If it’s numbers you want …

When marketing is in total and complete service of sales, it is very easy to fall into traps.

You get what you reward, after all. And if it is numbers you are after, you will find somebody who can sell them to you, or somebody who can induce you to believe in a new made up trend, or again somebody going rogue who will ask you for a ransom to get back what is yours in the first place.

I have written about this before, but the intensity of this collective allucination is baffling. Marketing is about experience and relationships, and the only way you can build a great relationship is by continuosly looking at quantitative and qualitative data combined.

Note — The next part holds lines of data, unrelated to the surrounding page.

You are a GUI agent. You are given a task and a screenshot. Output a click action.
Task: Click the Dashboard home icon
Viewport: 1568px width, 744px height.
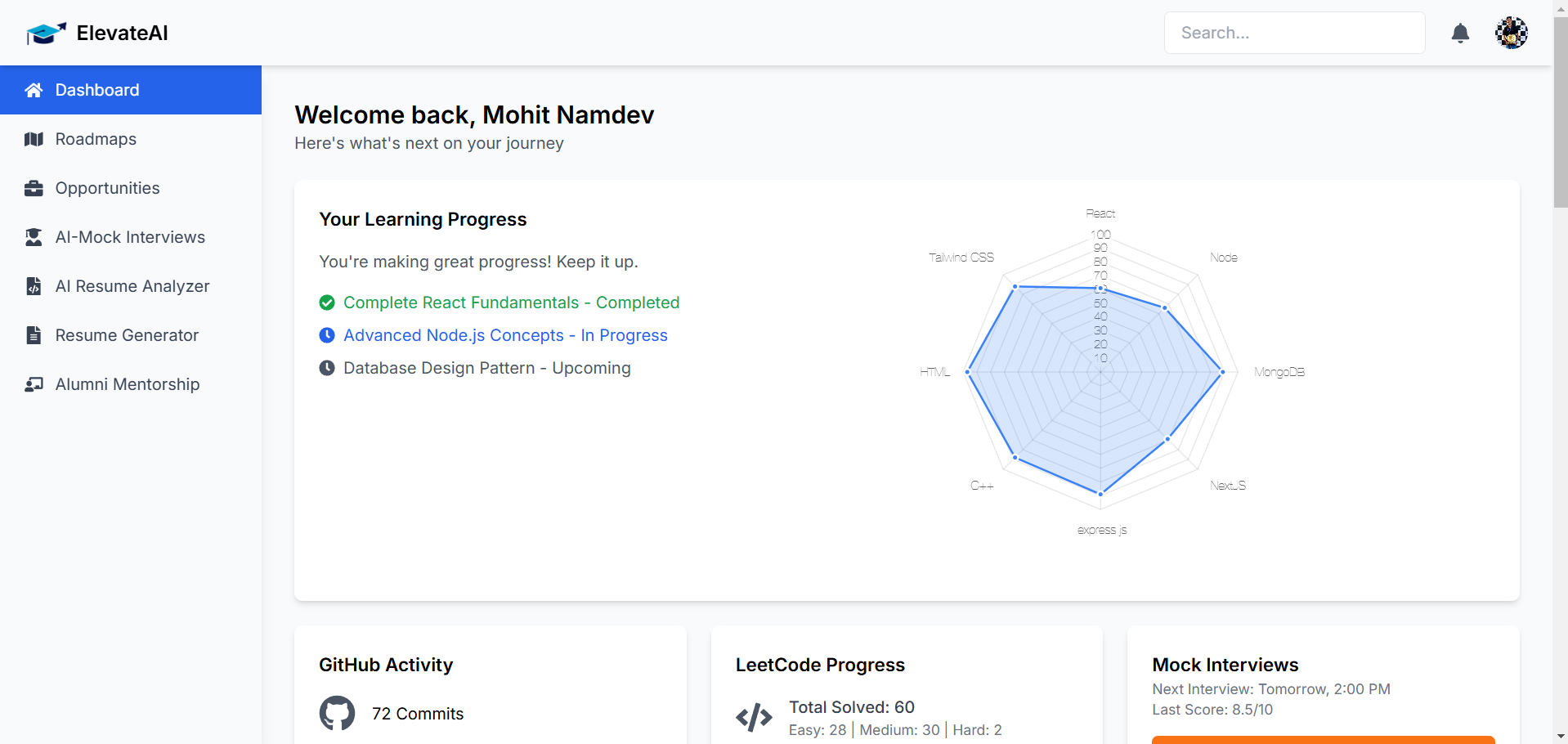point(34,90)
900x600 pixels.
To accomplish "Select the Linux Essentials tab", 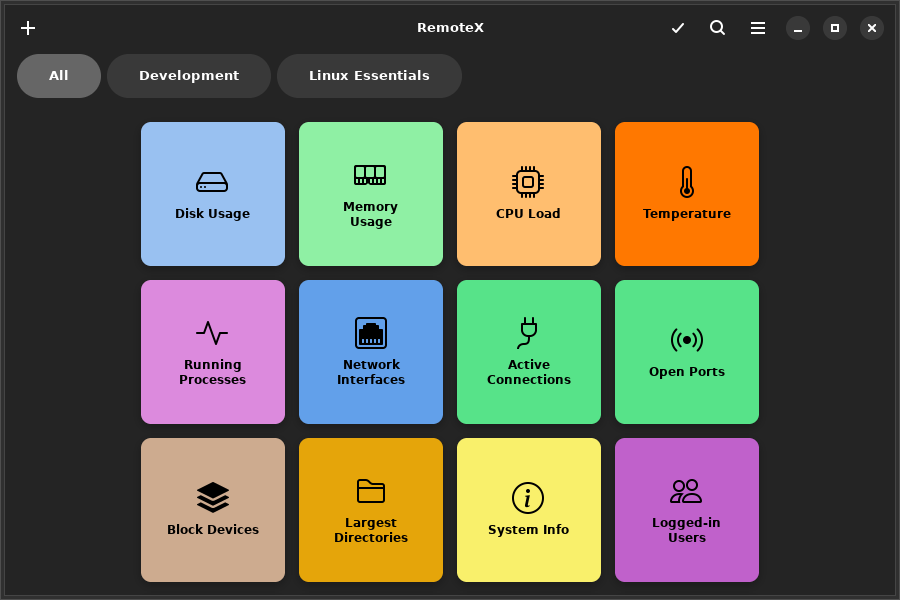I will coord(369,76).
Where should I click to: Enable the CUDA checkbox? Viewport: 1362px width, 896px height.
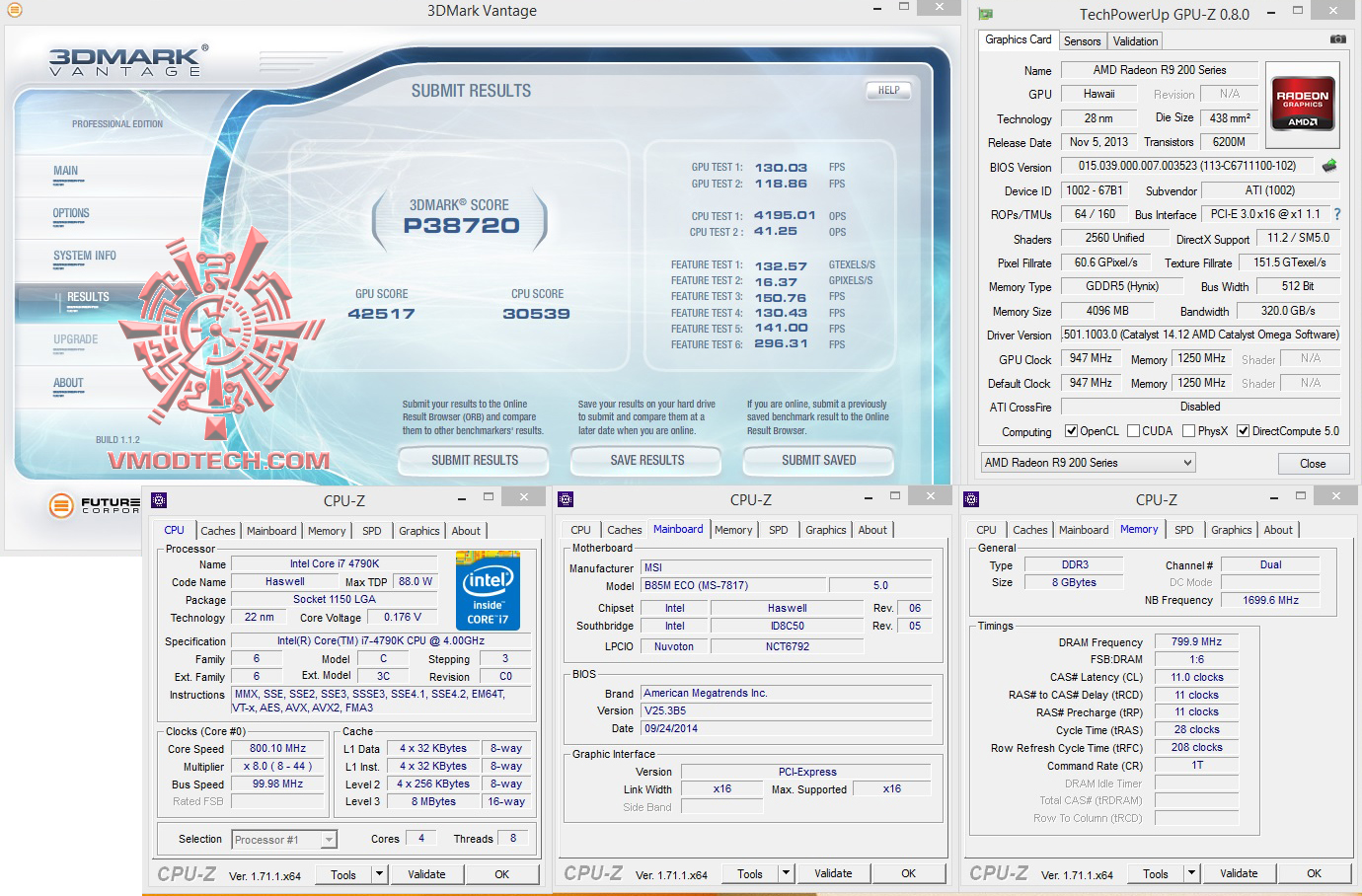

When is the last time you have talked to one of your customers?
When did you spend half a day skimming through reviews?
When have you done something that does not scale, just to impress one single member of your audience?
When did you use Voice of Customer to make an important decision about your next campaign?

We all get to measure [success] differently. You know how many people in here are all about math, conversion, and quantity? You know what that’s called? That’s called salespeople. Marketing and branding doesn’t get measured by the hour. For me, how I measure it is “how do I feel about where I am positioned?”, “how well is my company doing?”, “how well is my speaking requests coming in?”, “how many people are watching my stuff?”. But I don’t measure it on a tactical day-to-day, it’s an overall feeling of a vibe, intuition, and some baseline metrics. Many people are into landing page optimisation, and by the way that shit works, but that’s sales. People did not come here to see me speak because I cookie them, and target them with my message. It’s because I give them value, and they hope to get even more value from seeing me speaking live. This is branding.

Gary Vaynerchuk, see also this article

Here is what we do

When you go on a first date, you are not expected to discuss the most intimate recesses of your mind, nor your most embarassing habits. At the same time, if after being married to a person for few years you would find it difficult to open up and you would refuse to discuss yours and your partner’s feelings, that would sound strange.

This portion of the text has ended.